While reading Range of Ghosts I thought long and hard about this (wandering, wandering…), and came to a few conclusions regarding why the novel is so flat.  Firstly, Bear doesn’t effect narrative depth.  Everything is on the surface.  There are attempts at creating mood—that narrative intangible allowing the story to sink its claws deeper in the mind.  There are descriptions of blood and gray skies, for example, and the characters have emotions and emotional moments.  But these are never conveyed in a way that builds a deeper understanding or subconscious bond with the story.  Adding to this problem is pacing, more specifically the uniformity of pace.  The entire narrative is the same steady, medium speed.  There is no pick up and slow down, no injections of urgency, no plot pauses to let the reader catch their breath, or walking them up the next hill to let them slide down the other side.  And the third issue contributing to the flatness is the lack of amplitude between details and generalities. A similar level of detail is applied to both important and unimportant aspects of the story.  With everything accorded the same level of significance, the reader has no spectrum on which to assign value, leaving them indifferent to things in general.  By contrast, looking at a similar book, Guy Gavriel Kay’s Under Heaven, one finds appropriate dynamics in prose—rhythm, atmosphere, emphasis on certain details and de-emphasis on others, positive and negative space, etc..  Thus I’ve come to the conclusion that Bear’s prose feels more like a relationship between writer and paper than writer and reader.
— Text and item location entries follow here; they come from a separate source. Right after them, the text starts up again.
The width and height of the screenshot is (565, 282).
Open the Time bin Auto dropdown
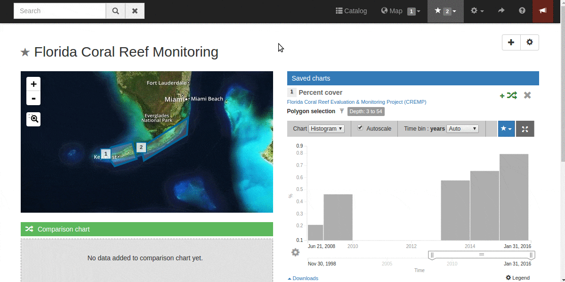point(462,128)
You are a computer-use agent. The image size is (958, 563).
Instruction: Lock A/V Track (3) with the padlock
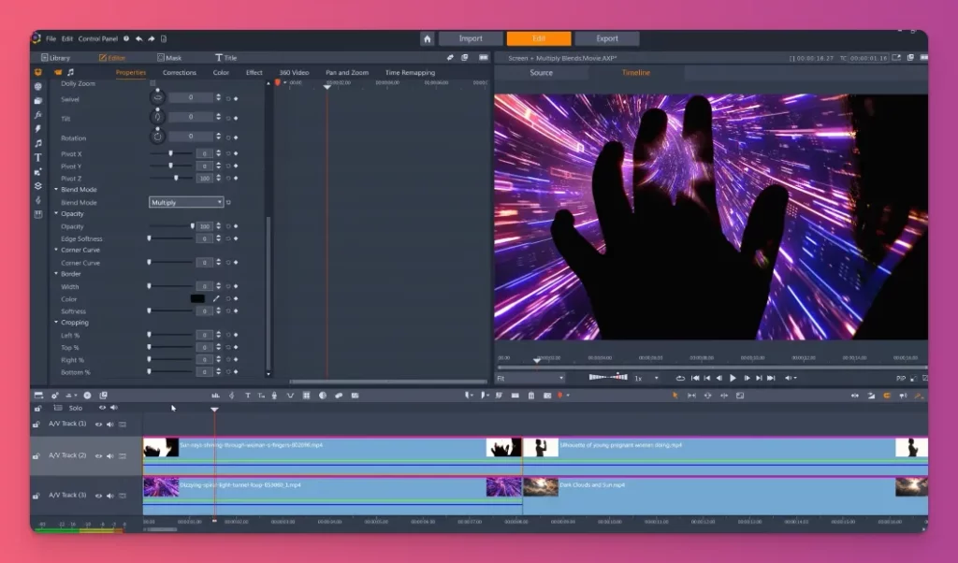coord(36,495)
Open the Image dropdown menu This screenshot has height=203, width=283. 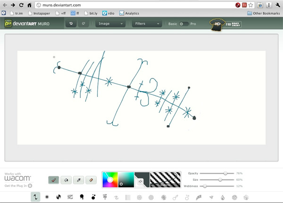click(110, 24)
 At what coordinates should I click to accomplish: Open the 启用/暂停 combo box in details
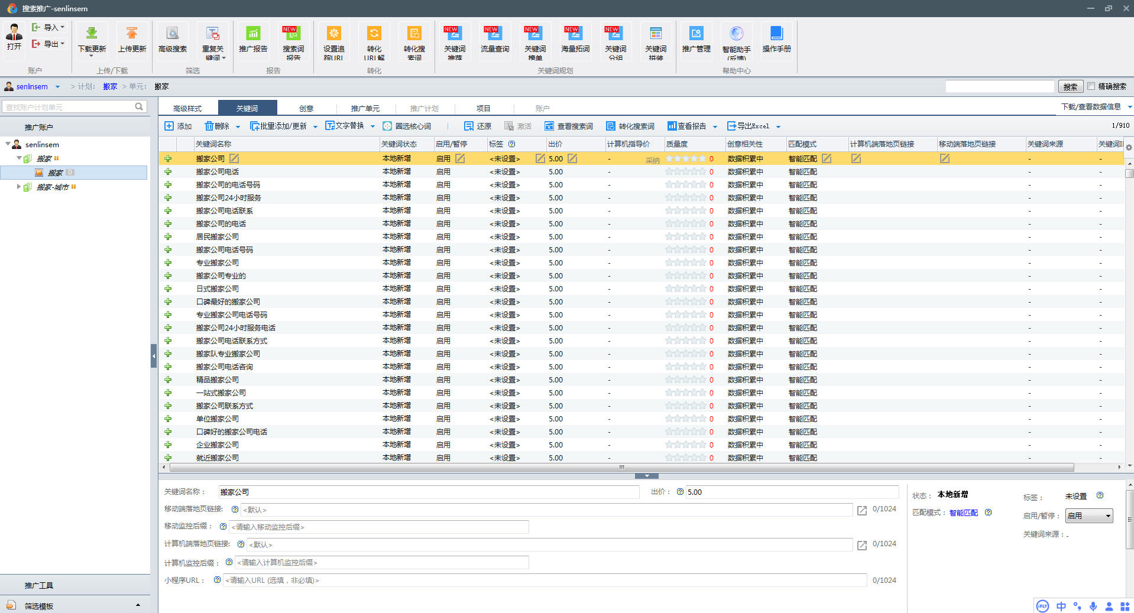click(1088, 516)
Looking at other reviews and commentary on Bear’s work, my opinion is in the minority.  This means there are readers who like, even love, her prose.  (My guess is that readers put off by Bear’s work have jumped ship long ago, leaving readers who enjoy her work for what it is, and comment, and review, and praise, accordingly.)  Thus, I would just say it wasn’t for me, and shift to look at the positive aspects of Range of Ghosts.

In terms of pure imagination, Bear has no shortage.  The novel presents a world that feels fresh in the context of other epic fantasies on the market, namely for the ways in which it incorporates ancient Mongolian and Chinese cultures.  Range of Ghosts opens at the end of a bloody battle.  Part of an ongoing civil war that erupted after the death of the great Khagan, his sons now fight for power.  Picking himself from the wreckage is Temur, grandson to the great Khagan, now looking to establish a new life on the grasslands with sheep and horses.  However, assassins sent by his uncle to eliminate contenders for the throne would have it otherwise.  Samarkar, who was once princess in the nearby Rasan Empire, has given up royal standing to become a wizard, something which she made one of the greatest sacrifices possible to even have a chance at.  Her path crossing Temur’s, unbeknownst to both a secret cult lies in the shadows, looking to take power over all empires.  (While that end note sounds quite familiar, Bear maintains focus on the characters and their journey, which isn’t bad.)

As is to be expected in the opening volume of an epic fantasy trilogy, a healthy portion of Range of Ghosts is spent building the world, its backstory, and establishing the character relationships that will carry the story forward.  Info dumps limited, Bear does a solid job integrating these elements into the present-day story, all the while building story threads for potential future resolution.  The worldbuilding is there, but rarely poured upon the reader in gallons, which is a positive. 

Readers looking for “diversity” in their narratives should be on Range of Ghosts like white on rice given Bear’s usage of female characters.  Beyond token inclusions of ‘empowered’ and ‘independent’ women, Bear should indeed be applauded for the manner in which they are implemented.  There is no, “I am woman, hear me roar!” to incite the reactionary side of feminism but which fails to address more relevant topics.  Instead, each woman has a natural place in the setting, conforms to her own traits, posseses a spectrum of morality, displays both agency and weakness in diverse ways, and represents—that all important word—gender in organic fashion.  I am woman, hear me speak as an equally proportioned character.” seems more the umbrage.  (Intelligent, sophisticated, mature, yes, but you can see why it didn’t catch on as much as roaring…)  This is fully worth appreciating given how lopsidedly male the overall epic fantasy scene is, not to mention the penchant for creating empowered female characters which, in fact, are just men with breasts. 

In the end, a lot could have been done to fix style and technique in Range of Ghosts (creating better narrative rhythm would eliminate the dross while motivating the story on a line by line basis is one example).  As it stands, the flatness killed my ability to sustain engagement with the novel, but for other readers may not be a problem.  There remains a great deal of imagination as well as meaningful character interaction relevant to the setting.  Take that as my grain of salt.  Overall, I’m afraid I need to learn my lesson and just give up on reading Bear.